If you follow suit with your $10,000, there are some ways to buy more throughout the year, primarily with a gifting strategy. You can buy up to $10,000 for any individual as long as you have their Social Security number and an email address. They can claim the gift in any year they haven’t already reached their own individual limit.

You can also get up to an additional $5,000 in paper I-bonds as a tax refund, and then convert those to your digital account. That’s something you want to act on right now. Thomas Gorczynski, a senior tax consultant at his own firm based in Phoenix, is planning to pay extra on his last quarterly tax payment and then set the refund to come in the form of I-bonds. “You can easily overpay your fourth quarter estimated tax payment by Jan. 15, and then quickly file your taxes for a refund — then you’re not letting the government hold on to your money for too long,” he says. “You’re not going to get wealthy on this strategy, but inflation-protected investments should be in every portfolio.”

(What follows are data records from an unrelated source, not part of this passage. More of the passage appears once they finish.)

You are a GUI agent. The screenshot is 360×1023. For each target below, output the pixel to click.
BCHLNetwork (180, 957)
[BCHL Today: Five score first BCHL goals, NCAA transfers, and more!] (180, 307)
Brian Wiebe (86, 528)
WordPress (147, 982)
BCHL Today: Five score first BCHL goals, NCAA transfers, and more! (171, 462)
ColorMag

2. Buy half now and hold half until mid-April

Gorczynski is going with a half-and-half strategy for his main I-bond allotment in 2023. He’s putting money in at the end of January (to get a full month of interest where the money is parked now) not only for himself as an individual, but also for several S Corp business entities that he owns. Then he’s going to wait until the middle of April to decide what to do with the other half of the money.

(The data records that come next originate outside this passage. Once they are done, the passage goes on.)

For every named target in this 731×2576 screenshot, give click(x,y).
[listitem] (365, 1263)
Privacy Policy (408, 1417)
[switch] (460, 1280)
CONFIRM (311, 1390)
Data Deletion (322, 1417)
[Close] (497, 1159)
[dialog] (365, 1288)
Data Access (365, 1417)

The key for him is whether it looks like the I-bond fixed rate will rise in May, for which there’s no public formula. So he’s watching the real-yield rates of TIPS as a proxy. “If real TIPS yields have been high the whole time, I may wait and hope for a higher fixed rate. It’ll be a guessing game, but I think if the 10-year TIPS is high, there’s a chance the fixed rate will go higher,” he says.

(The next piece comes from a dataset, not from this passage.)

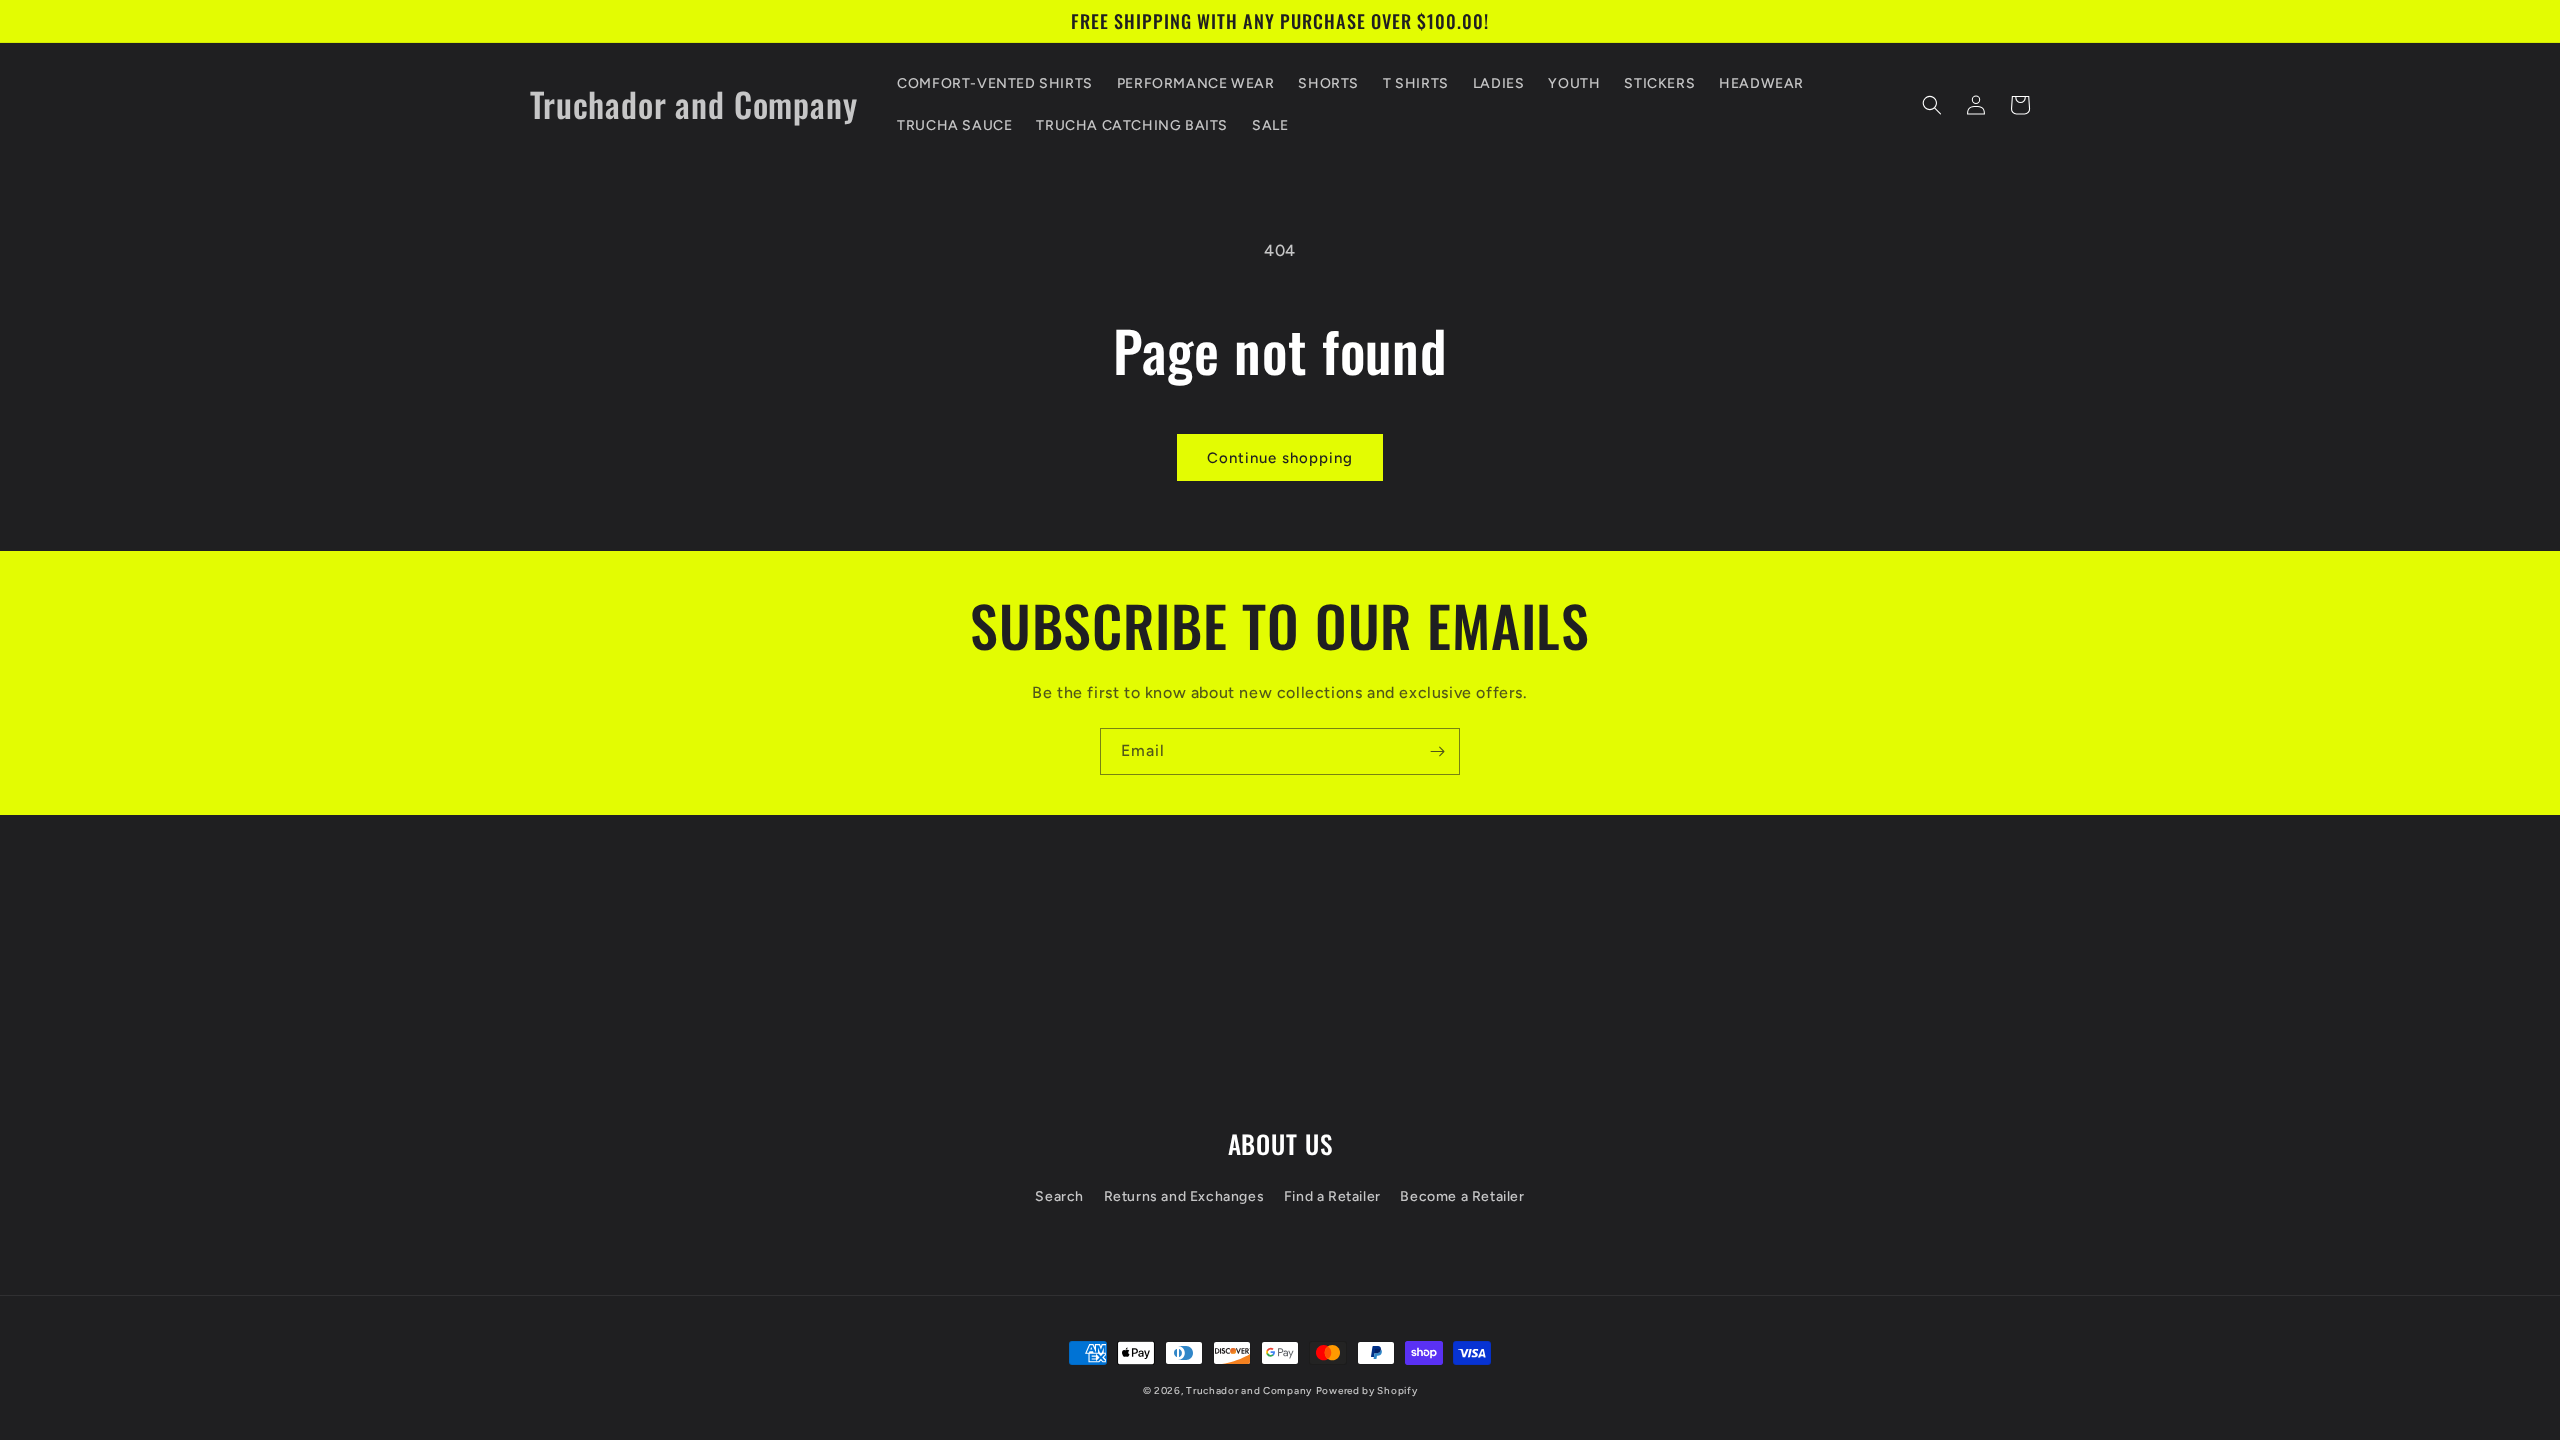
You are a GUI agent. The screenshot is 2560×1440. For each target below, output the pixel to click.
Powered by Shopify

From a tax perspective, Gorczynski expects to start seeing a lot of questions about how to handle I-bond proceeds, which are not taxable as federal income until redemption (up to 30 years), and are exempt from both state and local taxes. He added a section on the taxation of inflation-adjusted investments to his education seminars for tax professionals. Among the pro tips he shares: If an I-bond is redeemed in a year where there’s qualified education expenses, it can be excluded from federal income, making it an attractive alternative to struggling 529 college savings plans.

3. Hold it all until mid-April

The I-bond rate you get in January is the same you’ll get in mid-April, so unless you have money sitting around that you need to move, you could just wait and see.

“By waiting, the only thing that happens is the clock doesn’t start ticking on your one-year holding period,” says David Enna, founder of TipsWatch.com, a website that tracks inflation-protected securities.

Enna is waiting for the inflation report for March that comes out on April 12, and then will be making a decision about what will be the best deal. You could do half your spending in April and half in May, or push the whole amount into one of the months, depending on which looks better. Enna says you have to look at more than what’s happening with inflation, though, because that only constitutes half of the formula. It’s the fixed rate component that matters long-term. “I-bond investors like higher fixed rates,” Enna says.

The case for buying in April would be if economic indicators show real yields down, the Fed stops raising rates and inflation moderates or drops. Then you might assume that the rate in May will be lower overall than now.

The case for May would be if real yields are up, which would then look like the fixed component would also rise. Then you’d have an investment that’s guaranteed to make that amount above inflation every year, which is good for capital preservation. Inflation could also shoot up if gas prices rise or because of some unforeseen variable, and then I-bond’s inflation-adjusted rate could go up higher. Says Enna: “I recommend buying them every year, but I’m the inflation-protection guy. That’s my thing.”